* _DATA SECTION_
*-*-*

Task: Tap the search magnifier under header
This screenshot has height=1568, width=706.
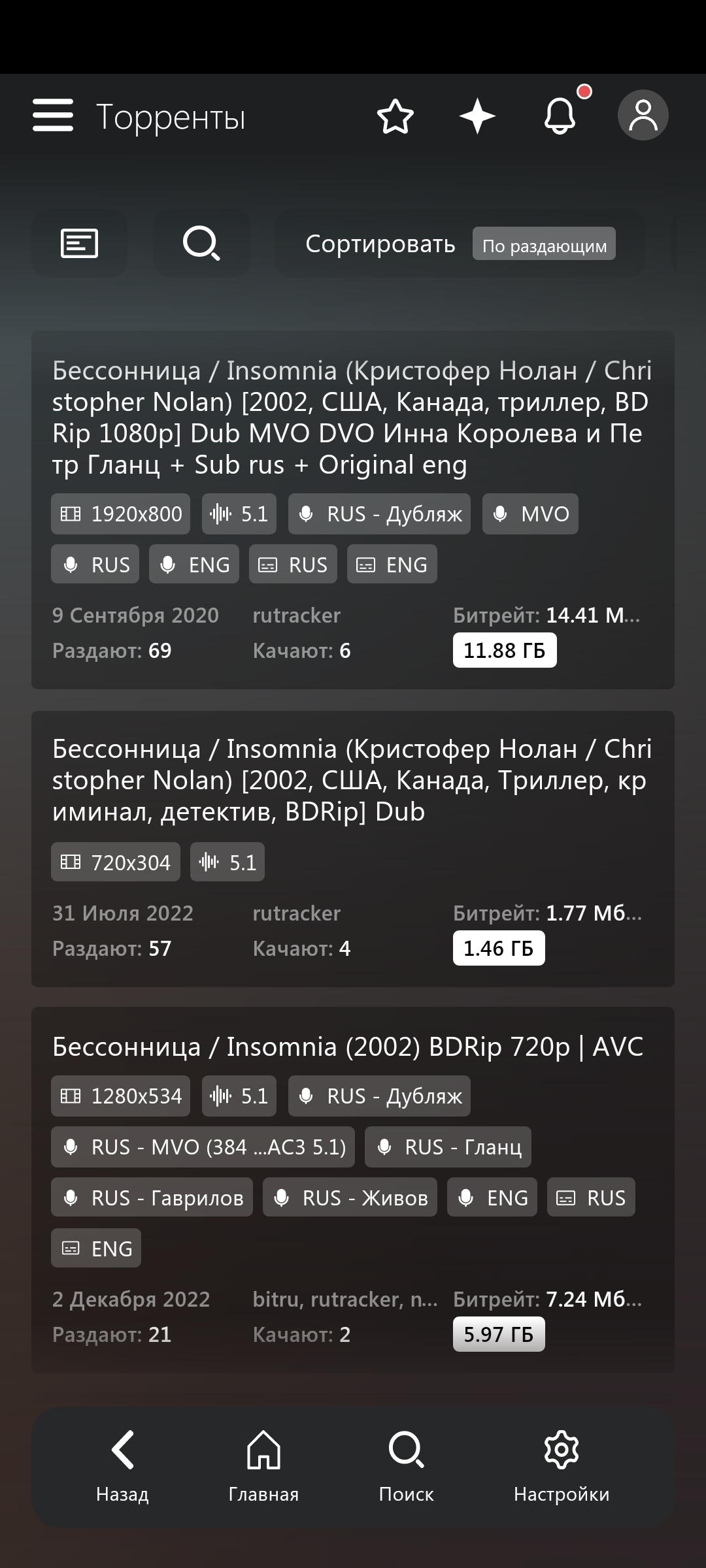Action: coord(201,244)
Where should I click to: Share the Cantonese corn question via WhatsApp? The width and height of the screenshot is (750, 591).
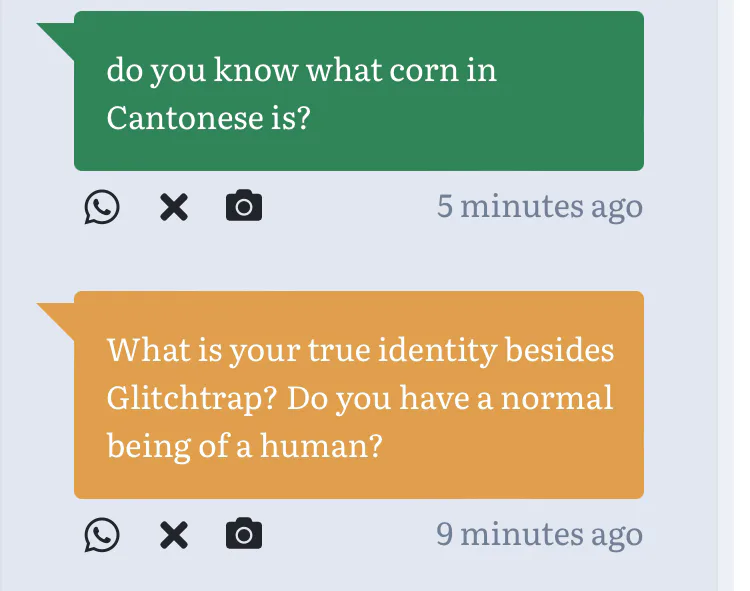pos(102,208)

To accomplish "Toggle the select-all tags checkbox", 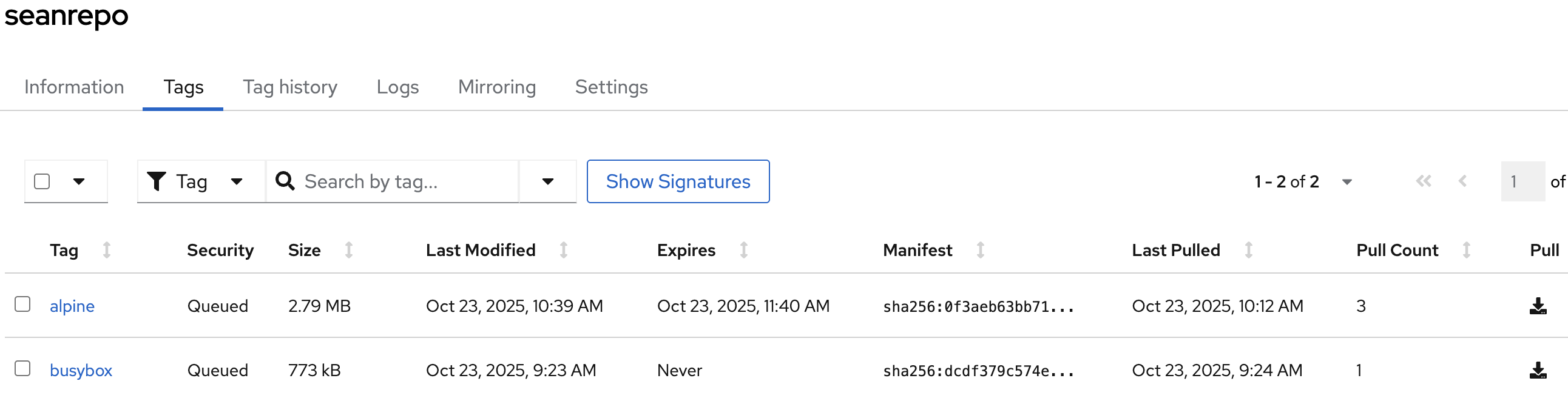I will pos(42,181).
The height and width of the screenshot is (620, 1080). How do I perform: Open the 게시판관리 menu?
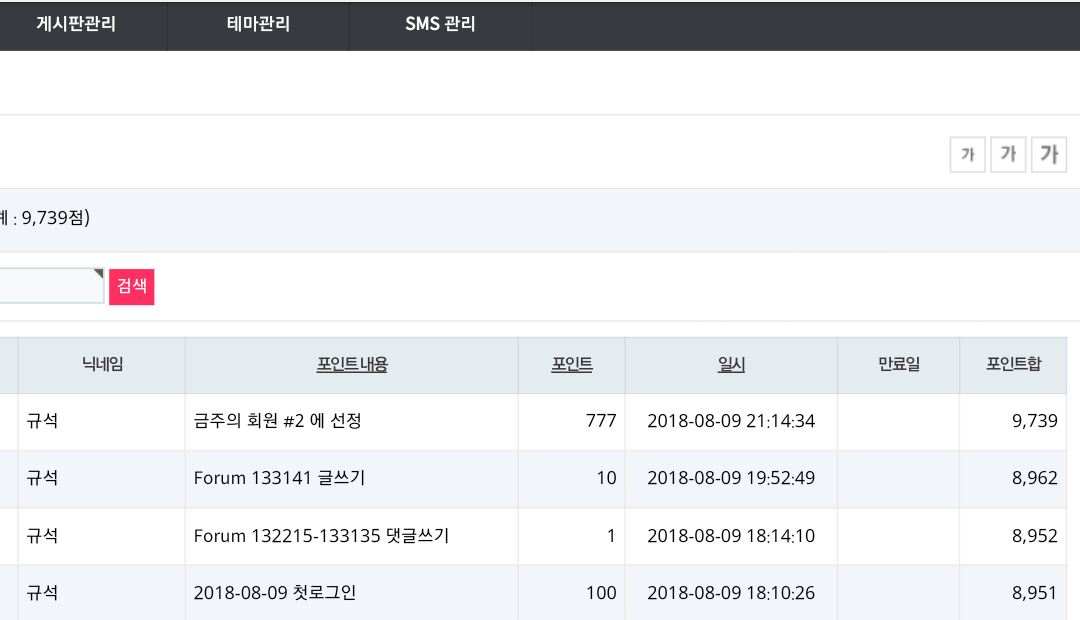coord(76,25)
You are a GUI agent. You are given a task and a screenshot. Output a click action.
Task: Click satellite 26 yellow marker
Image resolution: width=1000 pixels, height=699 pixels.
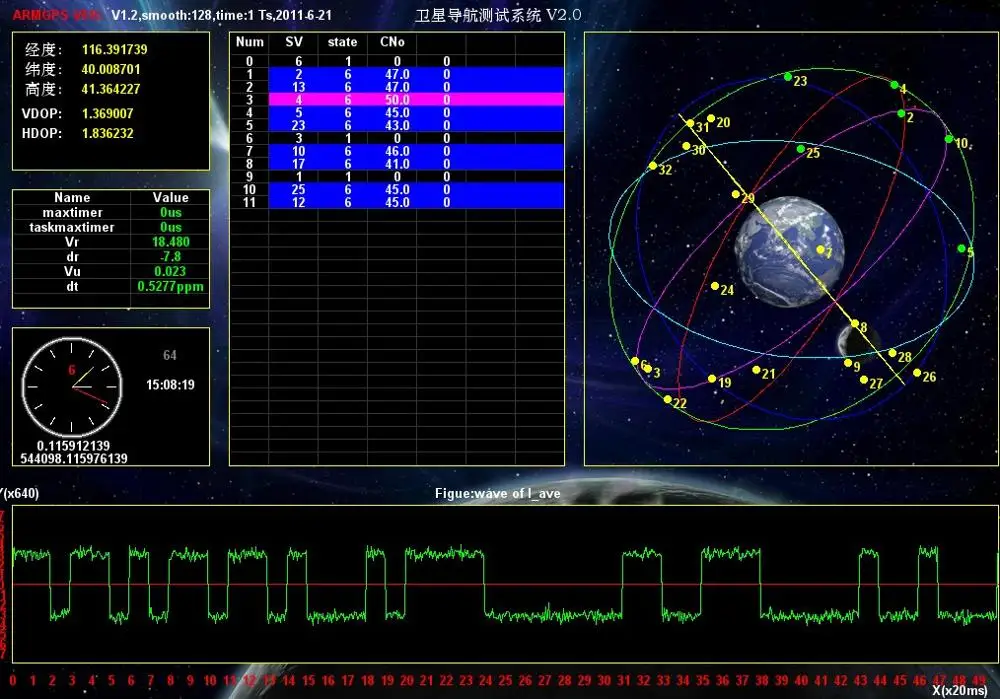(917, 373)
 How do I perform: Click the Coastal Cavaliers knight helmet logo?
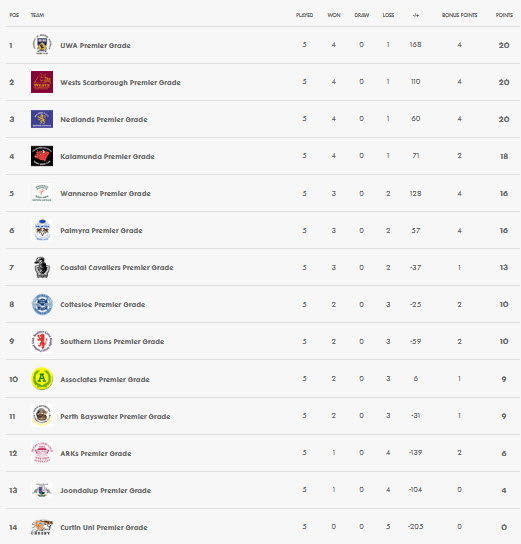(42, 267)
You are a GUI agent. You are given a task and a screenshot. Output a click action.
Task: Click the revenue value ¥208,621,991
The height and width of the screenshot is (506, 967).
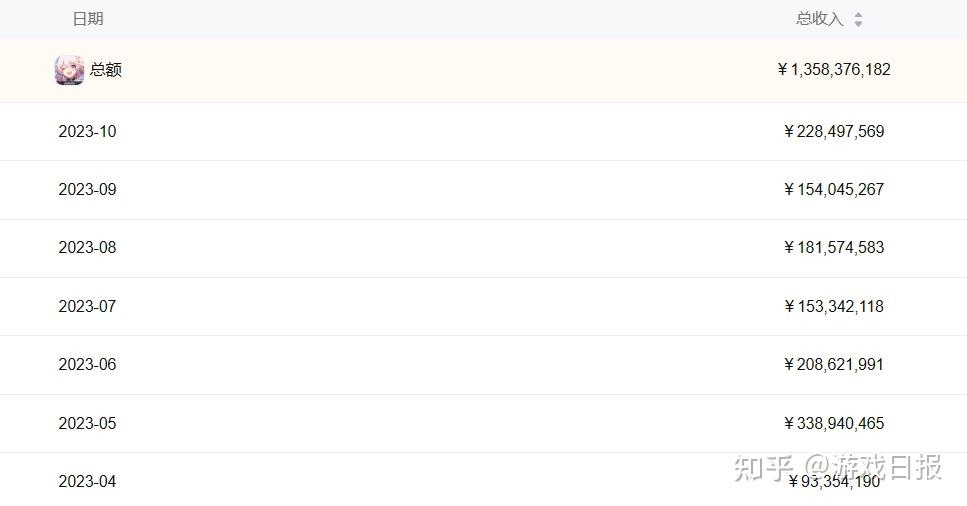[834, 364]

*-*-*

* _WORK ITEM_
Write out again, exactly, each line from the one containing "The height and width of the screenshot is (506, 967)." through the last line of the entries, and omit every picture.

* _RESPONSE_
The height and width of the screenshot is (506, 967).
[834, 364]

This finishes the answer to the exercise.